This past week, I had the opportunity to attend the National Institute on Minority Health and Health Disparities Grantees Conference. Over 1,000 people attended, all representing different parts of academia and the non-profit world, all coming together to collaborate and present research regarding health disparities. The National Institute on Minority Health and Health Disparities is a branch of the National Institutes of Health. It’s mission is “to lead scientific research to improve minority health and eliminate health disparities.”
What are health disparities, exactly? The Healthy People 2020 initiative defines it in the following terms: “If a health outcome is seen in a greater or lesser extent between populations, there is disparity. Race or ethnicity, sex, sexual identity, age, disability, socioeconomic status, and geographic location all contribute to an individual’s ability to achieve good health.” Health disparities can be seen, for example if we look at something like infant mortality.
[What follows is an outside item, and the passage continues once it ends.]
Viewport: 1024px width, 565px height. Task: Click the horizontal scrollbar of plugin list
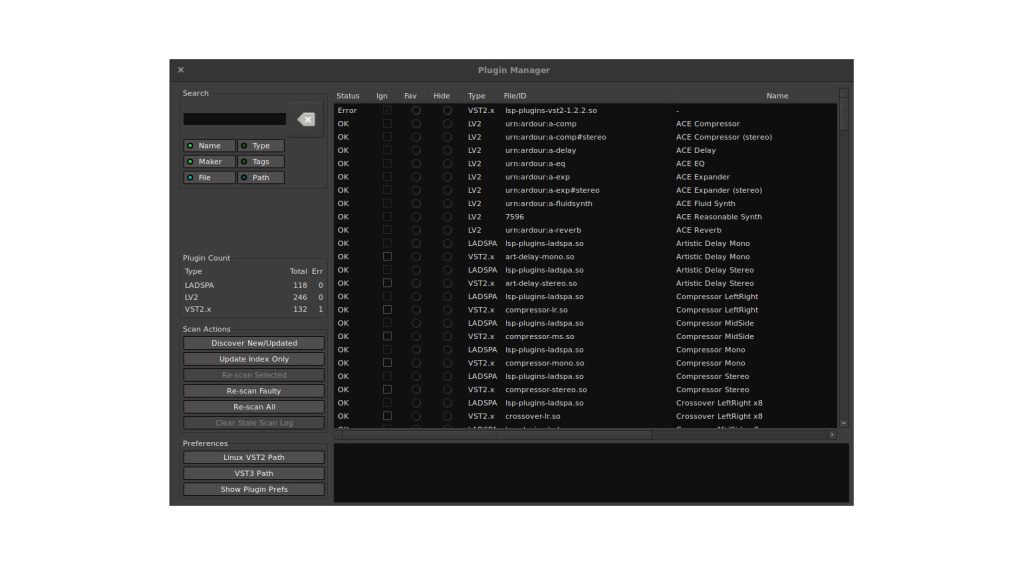click(x=500, y=435)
Since 1980, the US infant mortality rate has dropped from 12.6 deaths/1,000 live births to 6.17. This is okay (though it should be noted that we rank as having the 55th lowest rate for the wealthiest country on the planet). This rate takes on a new life when we break it down by race. For Non-Hispanic Whites, the infant mortality rate is 5.5 deaths/1,000 live births. For Non-Hispanic Blacks, the rate is 12.8 deaths/1,000 live births. We can see disparities again when we look at childhood obesity rates. At the conference I learned that for the first time, the national child obesity rate seems to be plateauing; yet for white, upper class children, this rate is actually declining, and for Hispanic and Black children, this rate continues to climb rapidly.
It is probably not surprising that health disparities are closely linked to what is termed, “the social determinants of health,” which can include everything from one’s education level to how close one lives to a landfill. It is important to remember that long histories of power inequality have led to many of these social determinants, and therefore, the increased health status of some groups over others.
In the United States, health disparities are certainly a reality. What struck me most at the conference, though, was a question posed at one of the panel discussions. The facilitator asked, “How can we combat health disparities, when the work requires that we give more to those at the bottom, while giving less to those at the top?” Though it caught me a bit off guard, this idea makes sense. Have-nots need more resources and support so that they can “catch up” so to speak, to the Haves. Though similar, this is not exactly Robin Hood logic. The rich wont necessarily be loosing out so that the poor can gain. The way the question was framed insinuated this, and it made me realize that this is exactly how some people think of health equity work. Potential supporters can be turned off to a cause when it seems like they will be deprived of something. We have seen this argument come up again and again with the Affordable Care Act. Saying things like “they’re going to make us ration health care if everyone is covered” or “we will have to wait longer to get appointments” fosters this exact type of thinking. The problem is that we’re framing it all wrong.
We need to highlight that it is important to give those at the bottom more support than we give those at the top, not even because they deserve it, but because they need it and the people at the top do not. A salient example is one from Chile, where everybody is covered for health insurance. Their public insurance option is tailored towards equity as opposed to equality—those who need more support get more support and those who need less support, well, they wont be missing out on any free services, because simply put, they don’t need them. New mothers in the lowest income bracket receive, among other things, free baby carriages. If the health sector were to view patients as equal, they’d give these to the wealthiest mothers, too. The majority of mothers in higher income brackets would probably not take the low-cost baby carriage, if they can and want to buy one of their choosing. Equity, on the other hand, still means that all mothers can and will have baby carriages, but that we should be intentional with how resources are delivered, targeting those most in need.
So, how can we in GlobeMed at Tufts use this idea of framing to combat health disparities with our partner organization, PHASE Nepal? Right now, we are fundraising through our individual giving campaign. So far we have raised almost $4500 for, our project right now, which is hitting an important determinant of health: that of childhood education. PHASE Nepal will take the funds we raise this year and hire a teacher trainer, who will work with currently employed teachers in elementary schools in the communities that PHASE serves. This trainer will help teachers utilize methods to foster creative thinking and problem solving among students of Nepal. He/she will also support child clubs, which operate as extracurricular forums for the children to play, learn, do local development projects such as planting gardens, and talk about child rights. Additionally, we envision the formation of a health curriculum to be taught as supplementary material in the Child Clubs, so that these children can begin to learn about the importance of having a healthy body and mind.
When we think about how to bolster our fundraising efforts, we need to be able to discuss how the situation in Nepal came to exist, and about the power structures that perpetuate such inequalities. When we talk about this stuff, we have to know how to frame it in a way that will help us build support for our chapter, PHASE, and the global health movement at large.